LLMs can be great for translating pseudo code into real code or creating boiler plate or automating tedious stuff, but ChatGPT is terrible at actual software engineering.
It depends. AI can help writing good code. Or it can write bad code
I'll give you a hypothetical: a company is to hire someone for coding. They can either hire someone who writes clean code for $20/h, or someone who writes dirty but functioning code using AI for $10/h. What will many companies do?

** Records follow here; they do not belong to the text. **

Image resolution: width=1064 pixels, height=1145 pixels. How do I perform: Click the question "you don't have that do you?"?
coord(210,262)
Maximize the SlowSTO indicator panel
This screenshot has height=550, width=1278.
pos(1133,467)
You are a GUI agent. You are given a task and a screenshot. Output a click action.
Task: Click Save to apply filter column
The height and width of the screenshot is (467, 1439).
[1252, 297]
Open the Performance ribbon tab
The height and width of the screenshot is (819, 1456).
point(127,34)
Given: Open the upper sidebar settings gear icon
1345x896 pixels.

Many companies chose cheap coders over good coders, even without AI. Companies I heard of have pretty bad code bases, and they don't use AI for software development. Even my company preferred cheap coders and fast development, and the code base from that time is terrible, because our management didn't know what good code is and why it's important. For such companies, AI can make development even faster, and I doubt code quality will suffer.
You can get decent results from AI coding models, though...
...as long as somebody who actually knows how to program is directing it. Like if you tell it what inputs/outputs you want it can write a decent function - even going so far as to comment it along the way. I've gotten O1 to write some basic web apps with Node and HTML/CSS without having to hold its hand much. But we simply don't have the training, resources, or data to get it to work on units larger than that. Ultimately it'd have to learn from large scale projects, and have the context size to be able to hold if not the entire project then significant chunks of it in context and that would require some very beefy hardware.
Well, not exactly. For example, for a game I was working on I asked an LLM for a mathematical formula to align 3D normals. Then I couldn't decipher what it wrote so I just asked it to write the code for me to do it. I can understand it in its code form, and it slid into my game's code just fine.
Yeah, it wasn't seamless, but that's the frustrating hype part of LLMs. They very much won't replace an actual programmer. But for me, working as the sole developer who actually knows how to code but doesn't know how to do much of the math a game requires? It's a godsend. And I guess somewhere deep in some forum somebody's written this exact formula as a code snippet, but I think it actually just converted the formula into code and that's something quite useful.
I mean, I don't think you and I disagree on the limits of LLMs here. Obviously that formula it pulled out was something published before, and of course I had to direct it. But it's these emergent solutions you can draw out of it where I find the most use. But of course, you need to actually know what you're doing both on the code side and when it comes to "talking" to the LLM, which is why it's nowhere near useful enough to empower users to code anything with some level of complexity without a developer there to guide it.
I gave it a harder software dev task a few weeks ago... Something that is not answered on the internet... It was as clueless as me, but compared to me, it made up shit that could never work.
I tried to give it a piece of ~200 lines of JS I was positive there was an error in, and it tried to gaslight me into thinking there wasn't any... I tried everything, pointed it specifically to suspicious bits, asked for breakdowns, assertions, test cases... which it then promptly copy-pasted to me straight from my own code... Took me a few hours to find, but there was, in fact, a rookie mistake in it, just hard to spot at a glance.